Sam zadawałem sobie to pytanie, gdy ujrzałem tłumaczenie z tytułu angielskiego (
The Boat House), ale tym razem nasi rodacy poprawnie przetłumaczyli nagłówek uwzględniając kontekst. Książka zaczyna się od końca. Następnie mamy akcję właściwą, gdzie w kolejnych rozdziałach dowiemy się "jak do tego doszło". Wydarzenia opisane w powieści mają miejsce głównie w malowniczym Angielskim miasteczku pełnym dolin i pięknych krajobrazów...aczkolwiek zawitamy również do ponurego i zimnego ZSRR, przy okazji wspomnień Aliny...
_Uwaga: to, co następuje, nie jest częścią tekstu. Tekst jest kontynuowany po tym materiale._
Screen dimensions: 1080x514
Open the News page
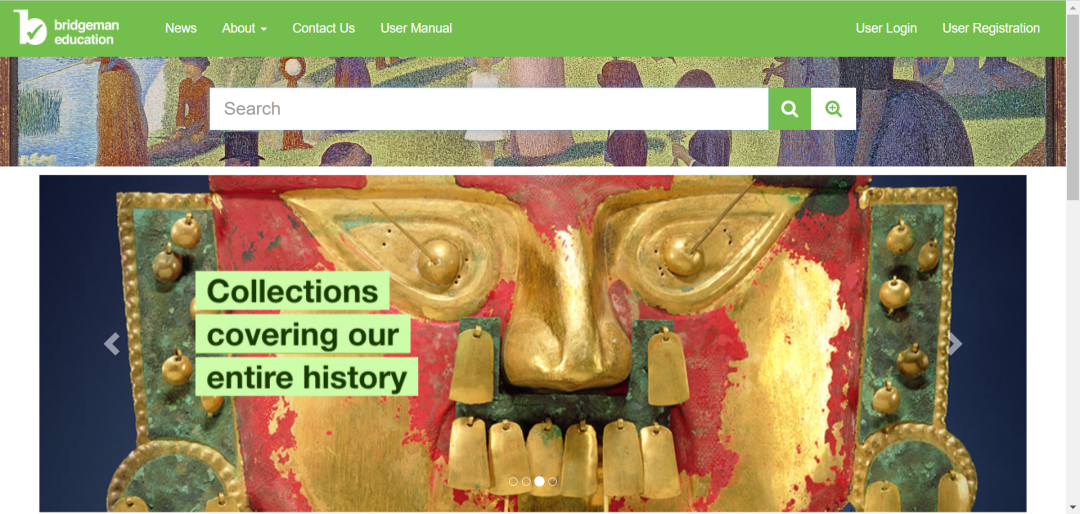pos(180,28)
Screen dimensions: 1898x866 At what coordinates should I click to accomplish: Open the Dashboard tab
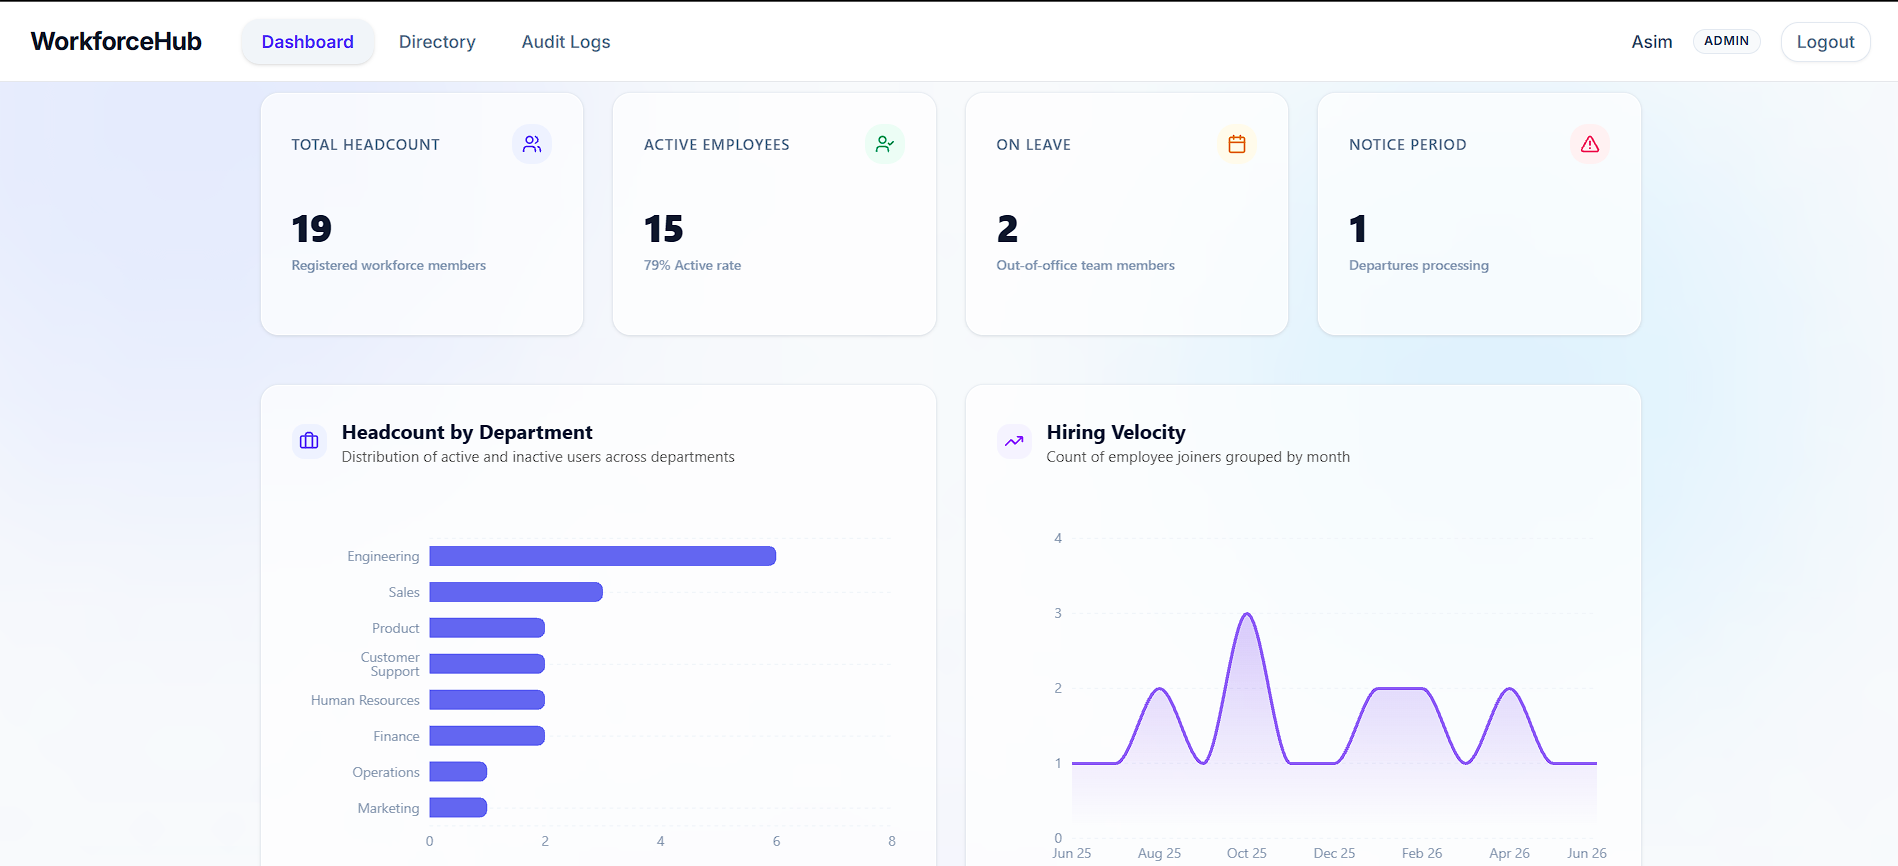coord(308,42)
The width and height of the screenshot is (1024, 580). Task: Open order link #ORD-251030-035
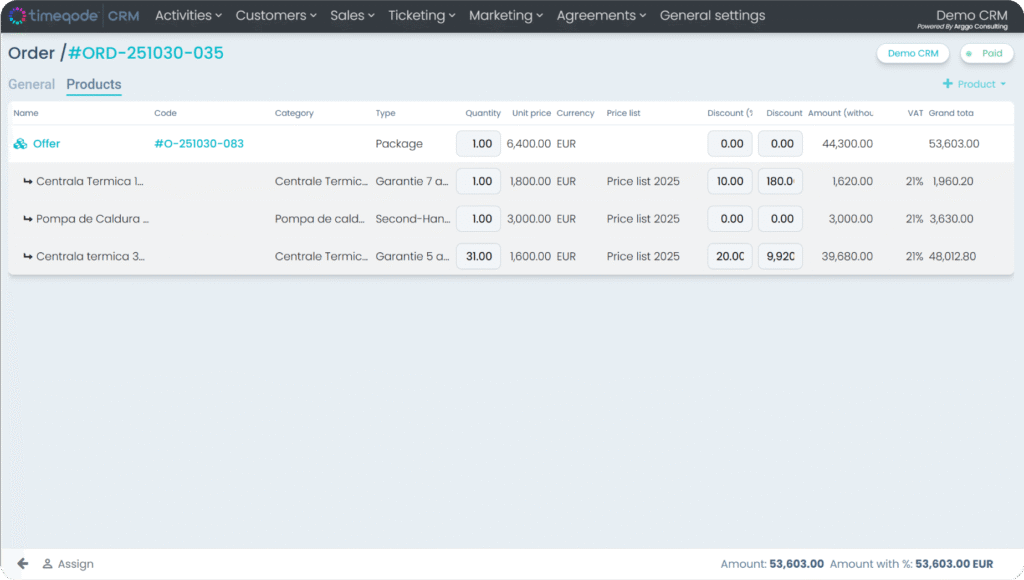pos(146,53)
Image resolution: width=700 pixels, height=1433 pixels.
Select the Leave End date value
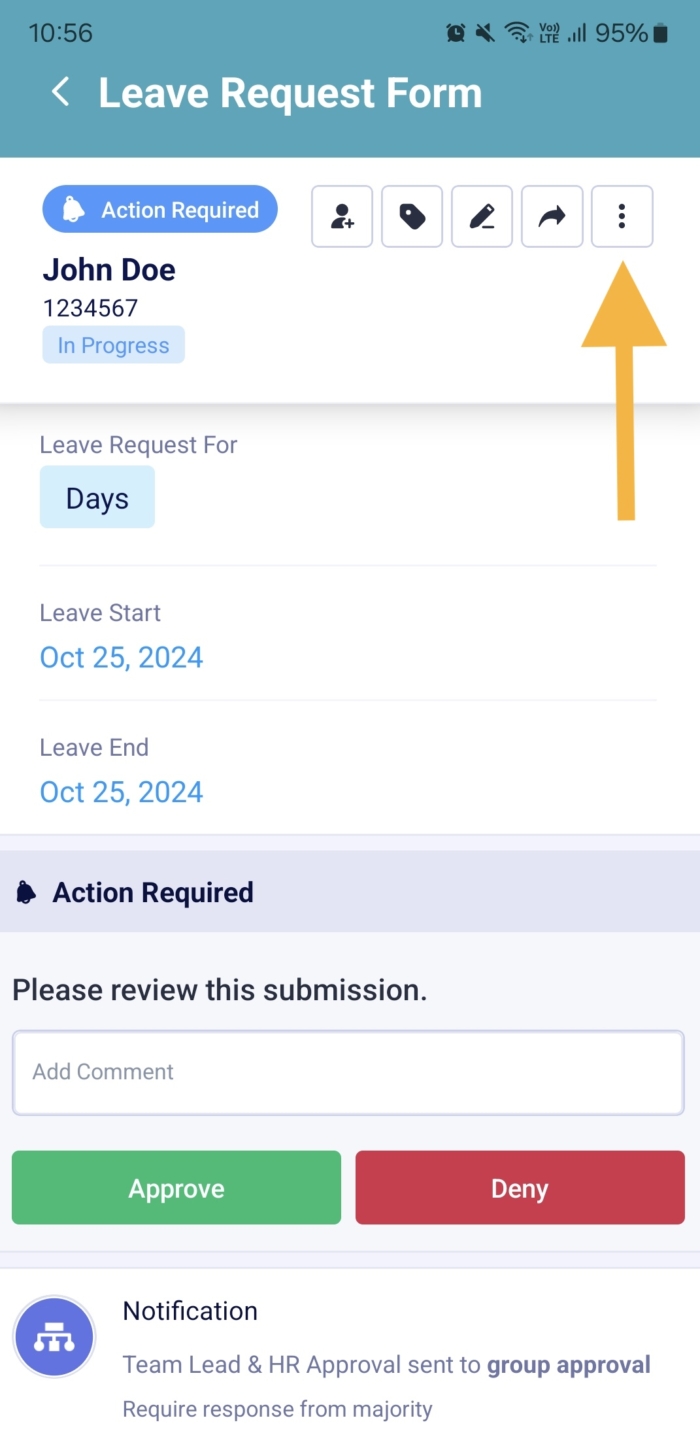pyautogui.click(x=121, y=792)
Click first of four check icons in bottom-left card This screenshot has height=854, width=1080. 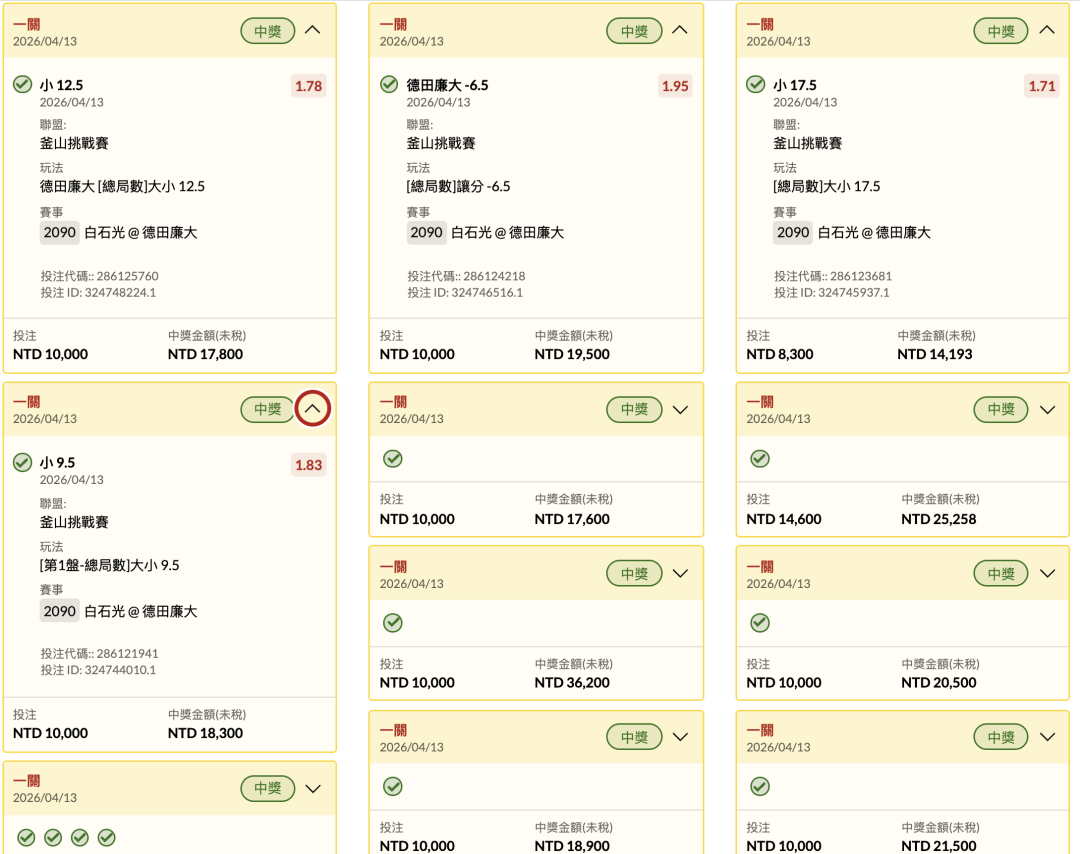point(26,837)
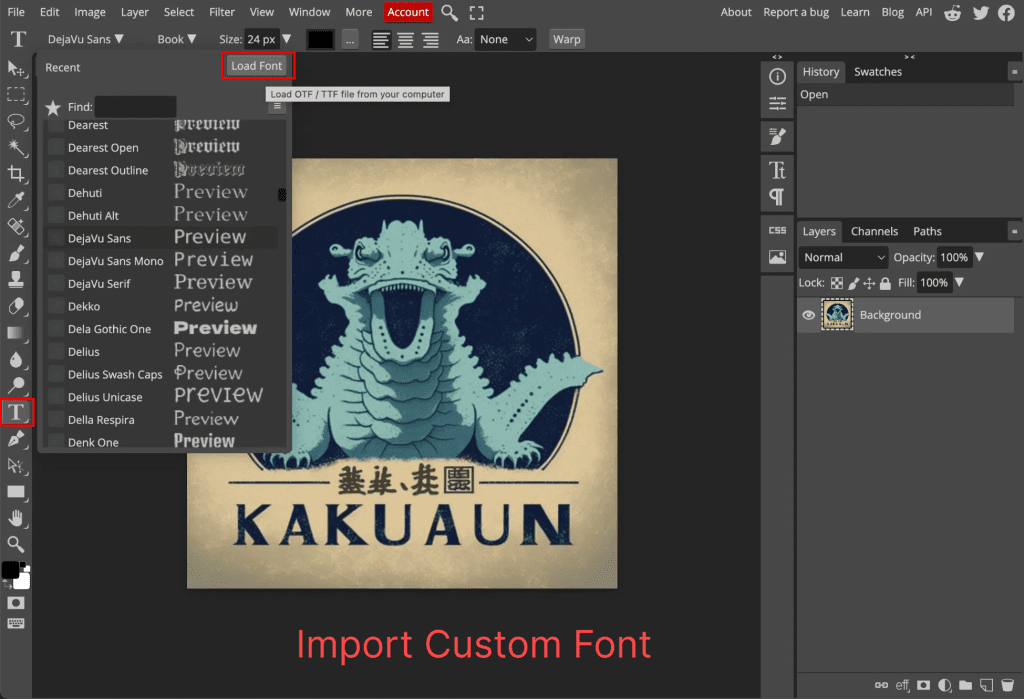This screenshot has height=699, width=1024.
Task: Tick the Delius Unicase font checkbox
Action: [56, 397]
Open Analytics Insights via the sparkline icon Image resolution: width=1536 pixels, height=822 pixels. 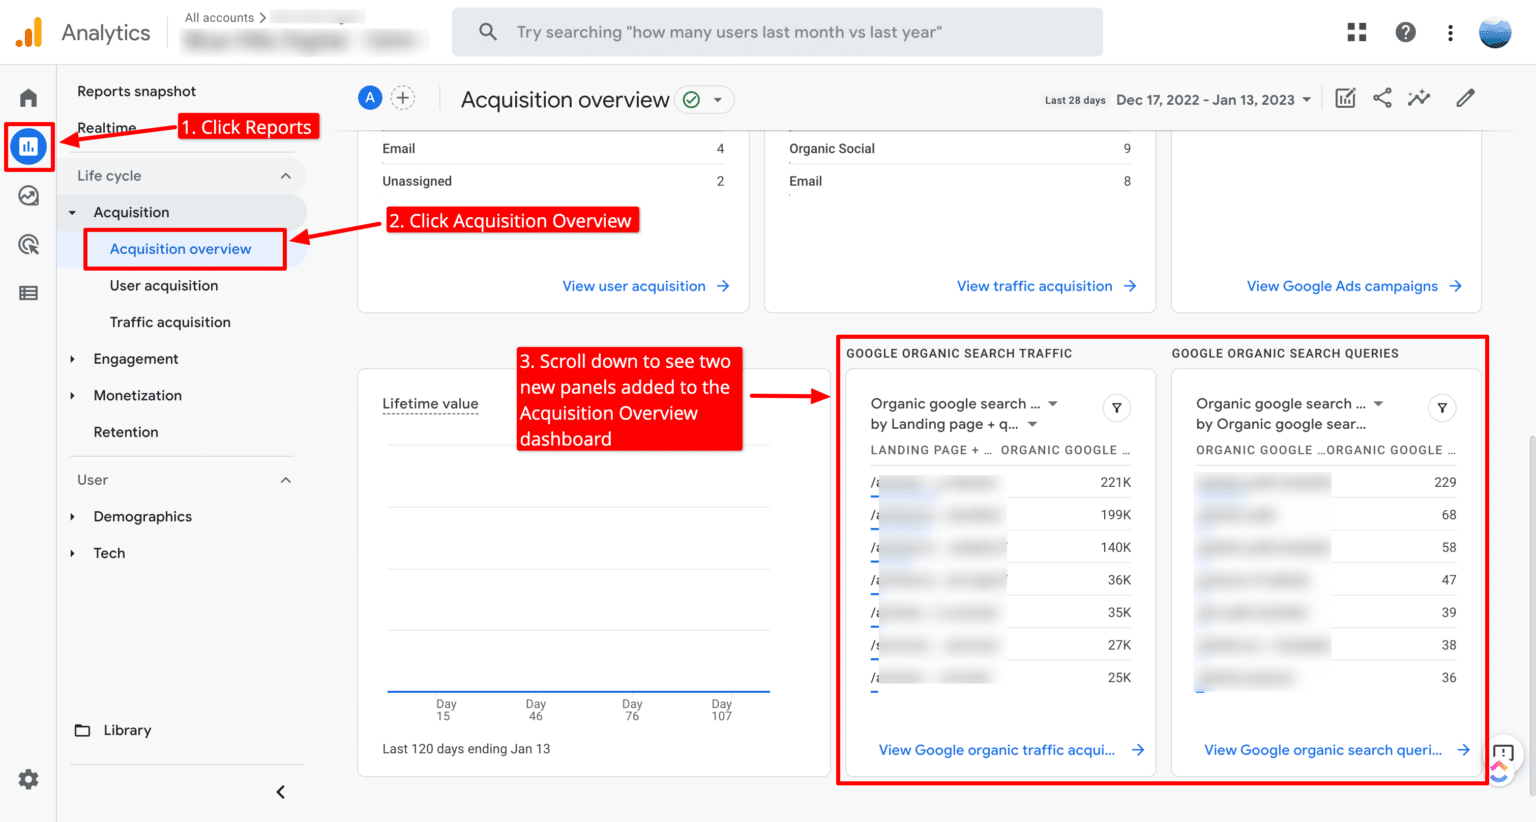tap(1419, 98)

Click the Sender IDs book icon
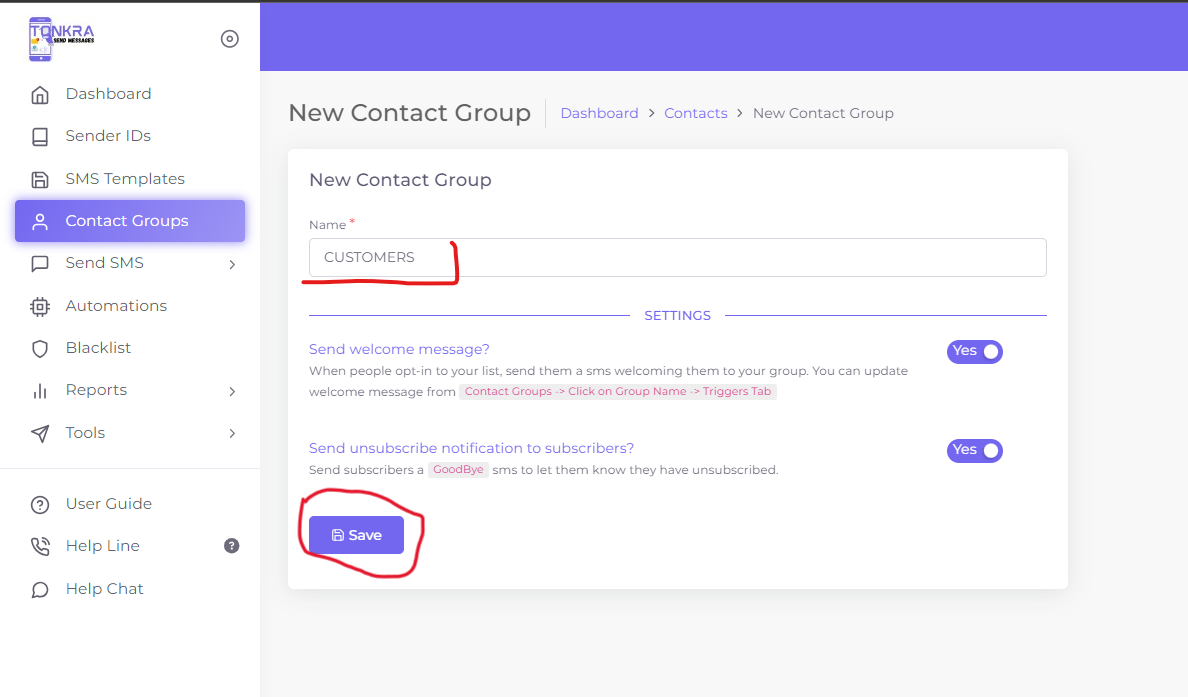40,137
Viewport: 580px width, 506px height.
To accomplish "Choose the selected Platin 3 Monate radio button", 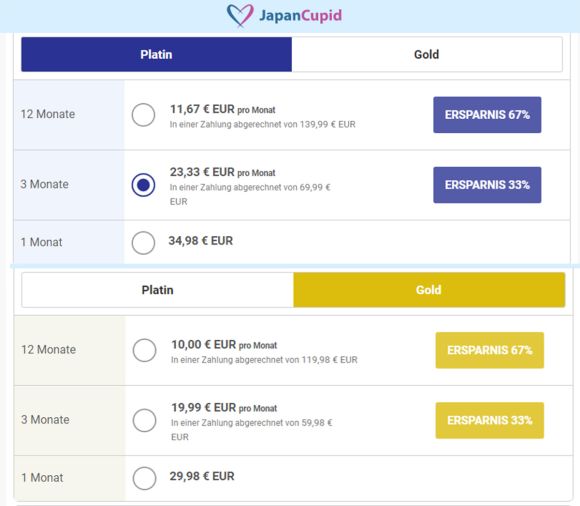I will point(143,185).
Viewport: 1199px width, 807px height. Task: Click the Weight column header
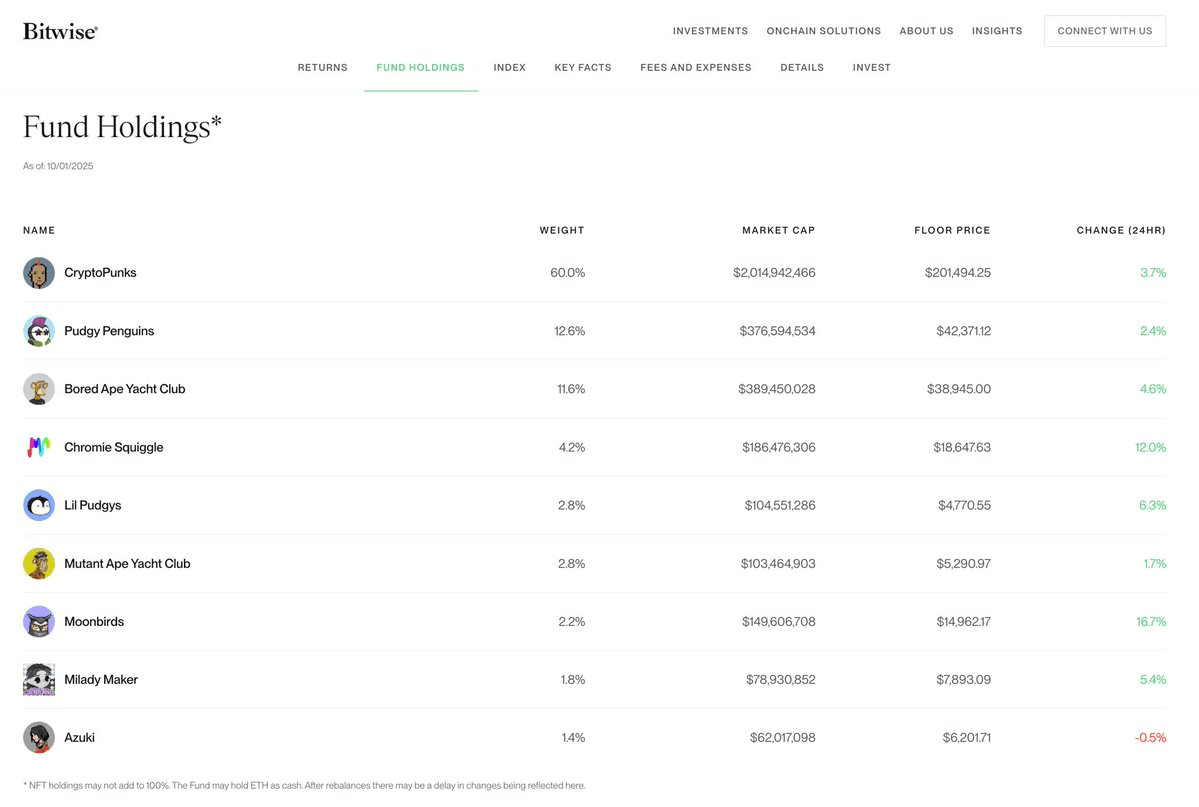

No właśnie. Alina Petrowa. Przybywa do miasteczka uciekając ze szpitala psychiatrycznego z Rosji, w którym jak uważa przebywała niesłusznie, a jak wiadomo w tamtejszych rejonach szpital nie służył jako "szpital", ale był gorszą karą od więzienia. Małą, bezbronną kobietą zaopiekował się Pete. Mechanik w tutejszym warsztacie samochodowym. Wszystko pięknie, ale po jakimś czasie dziewczyna znika wieczorami spacerując boso... Więcej nie zdradzę, bo popsułbym jedynie doskonałą rozrywkę, jaką jest czytanie Hangaru.
A więc..
Hangar to świetna książka, na długie jesienne wieczory. Wartka akcja, dużo tajemniczości i grozy sprawiają, że książkę czyta się leciutko, i zanim się obejrzysz znajdziesz się na końcu...ale i początku zarazem. Znajdziemy tu motyw odwiecznej tułaczki człowieka, który dąży do upragnionego celu (podobnie jak w Deszczu - 1990). Gallagher poruszył wiele ciekawych wątków, które rodzą się w umysle niejednego prostego wydawałoby się człowieka, ale nie mi jest dane opisywać je Tobie Drogi Czytelniku, ty sam nie zwlekając dłużej pośpiesz do księgarni.